(Input records Opens)

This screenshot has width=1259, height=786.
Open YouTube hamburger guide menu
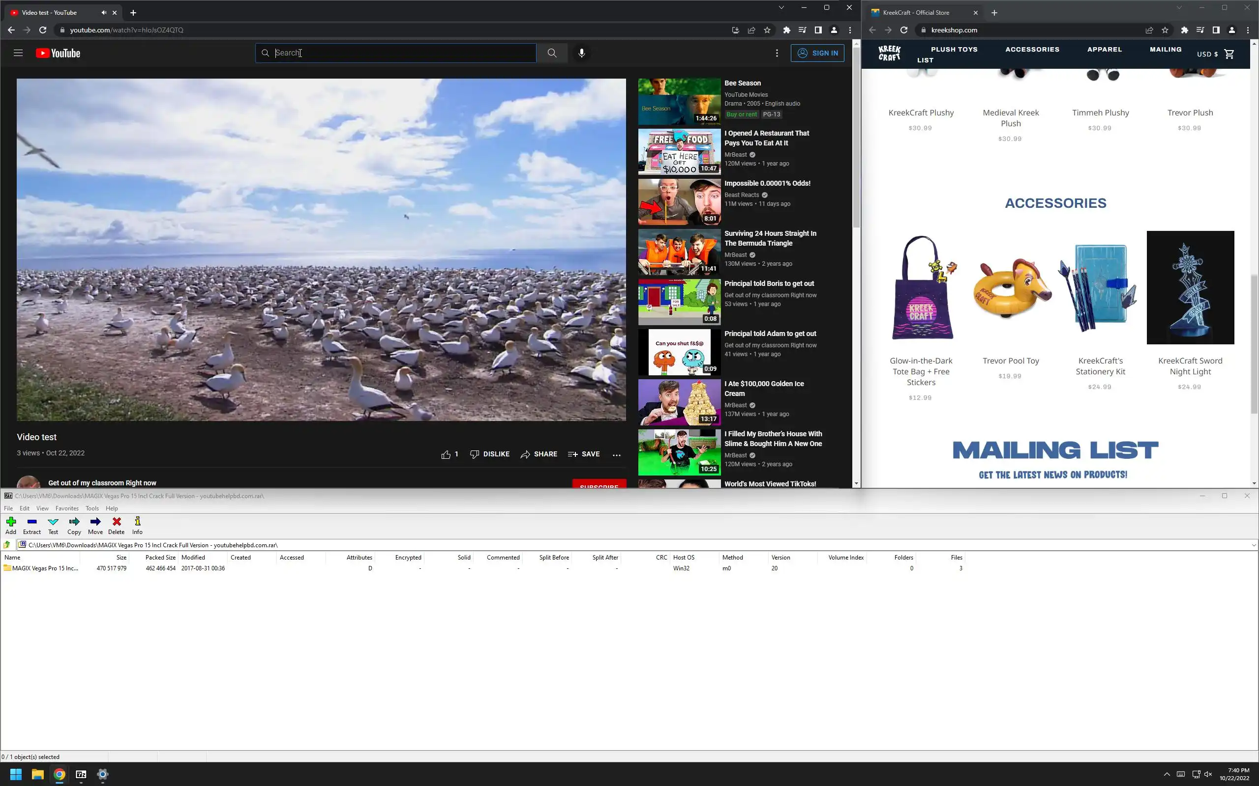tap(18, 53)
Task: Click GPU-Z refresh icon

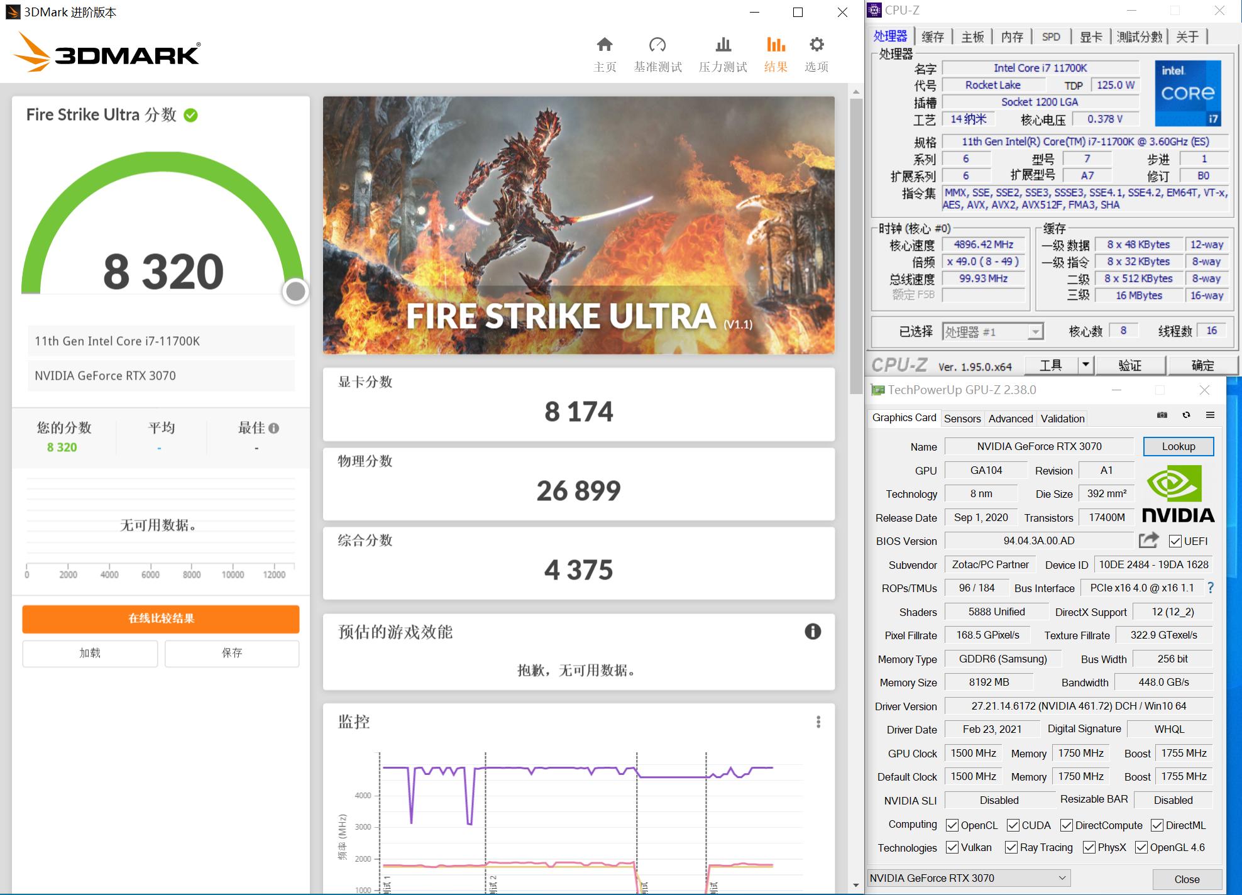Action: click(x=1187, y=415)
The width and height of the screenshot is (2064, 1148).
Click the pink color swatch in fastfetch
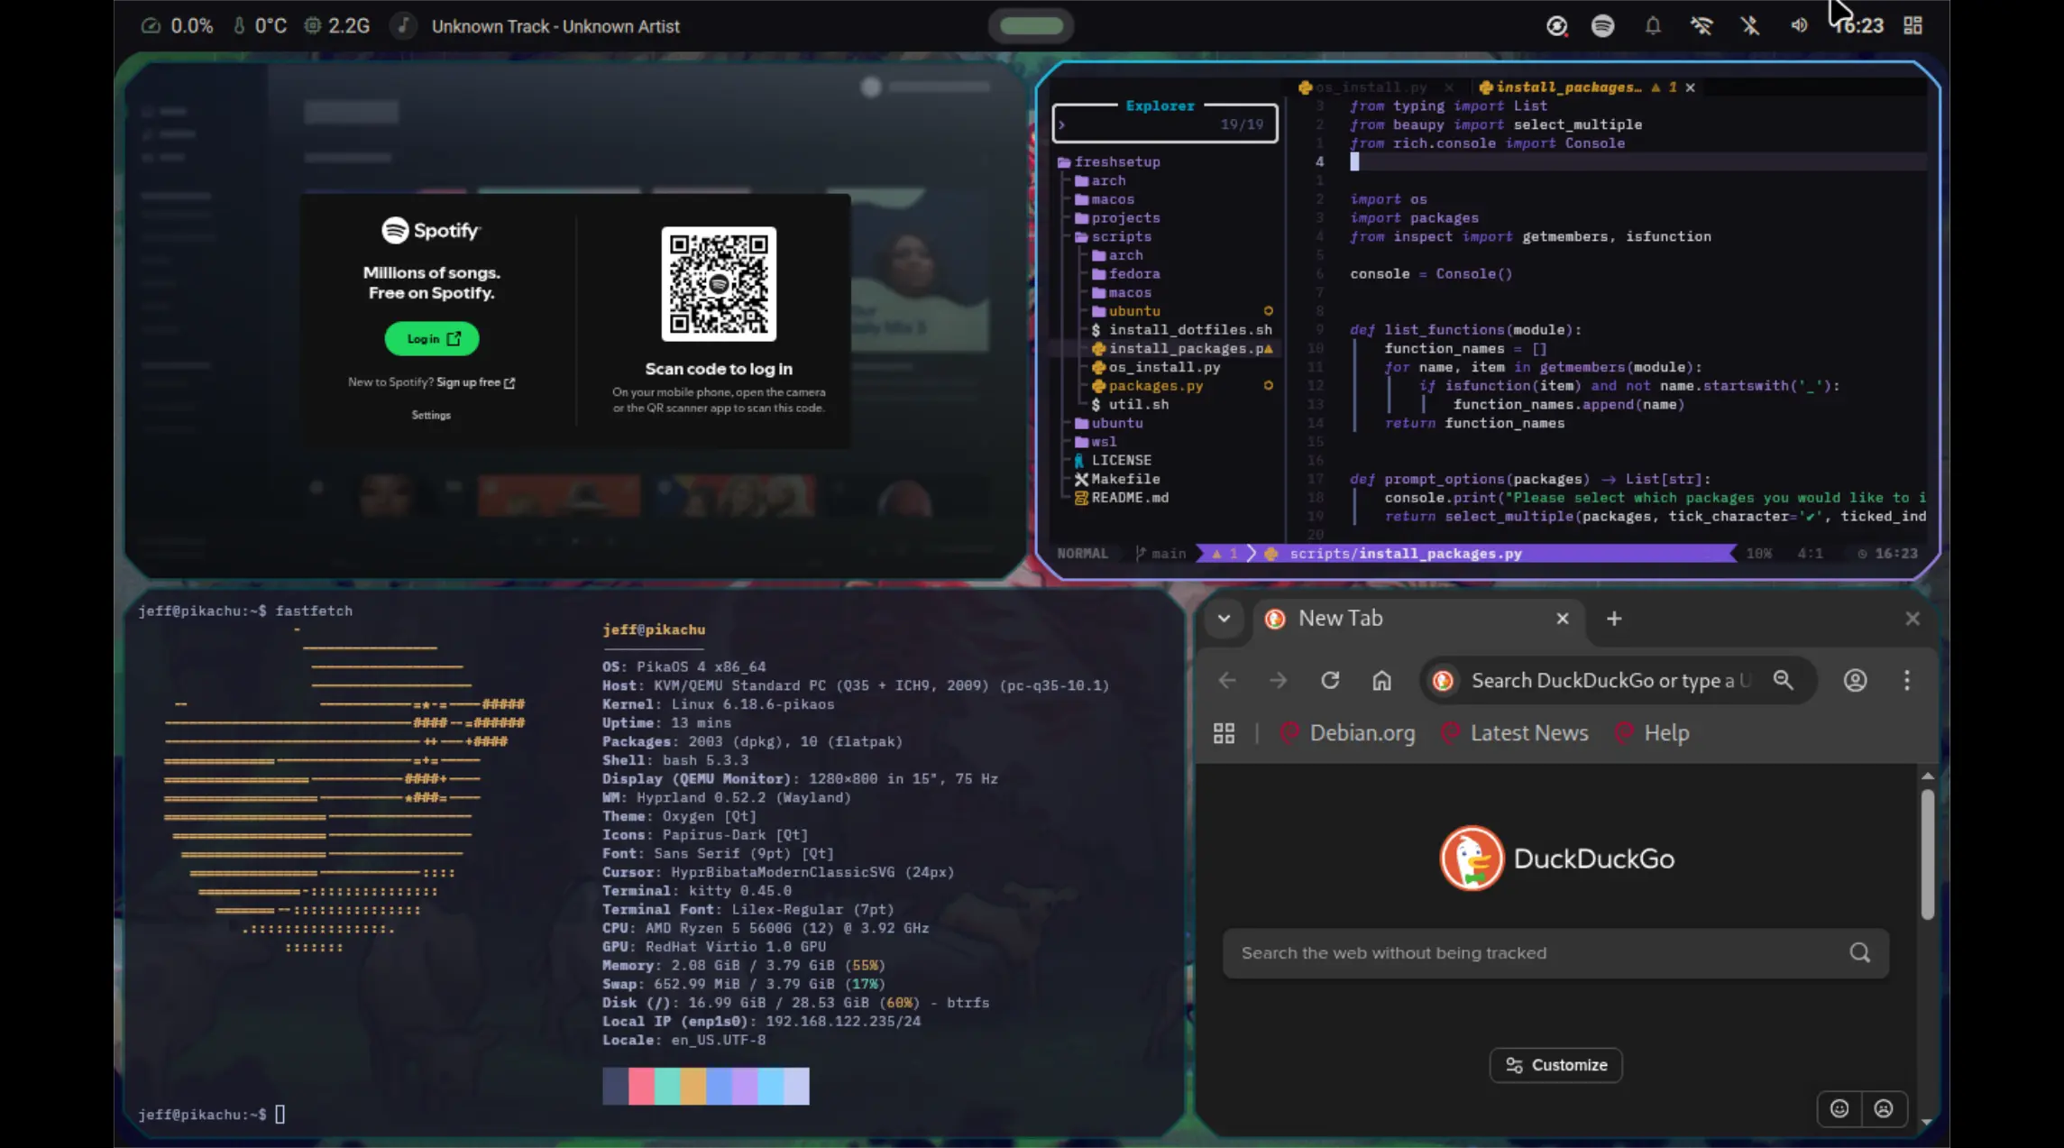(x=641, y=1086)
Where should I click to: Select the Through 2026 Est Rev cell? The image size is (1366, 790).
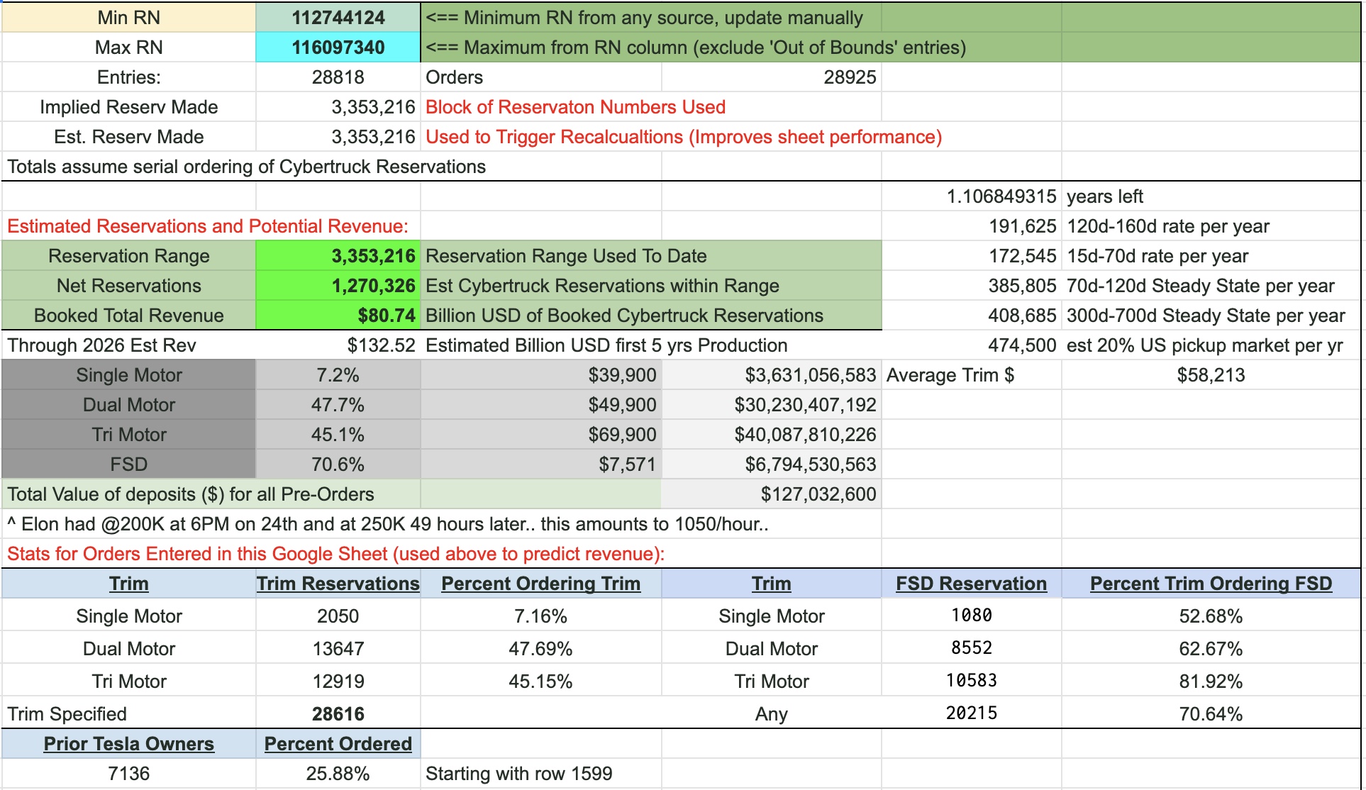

(Input records Closes)

**Task details**.
Make an exact printout of the listing above, omitting the images.

**Task solution**.
This screenshot has width=1259, height=786.
Open YouTube hamburger guide menu
tap(18, 53)
Task: Click GPU-Z refresh icon

Action: click(x=1187, y=415)
The width and height of the screenshot is (2064, 1148).
Click the pink color swatch in fastfetch
(x=641, y=1086)
Where should I click to: Select the Through 2026 Est Rev cell? The image size is (1366, 790).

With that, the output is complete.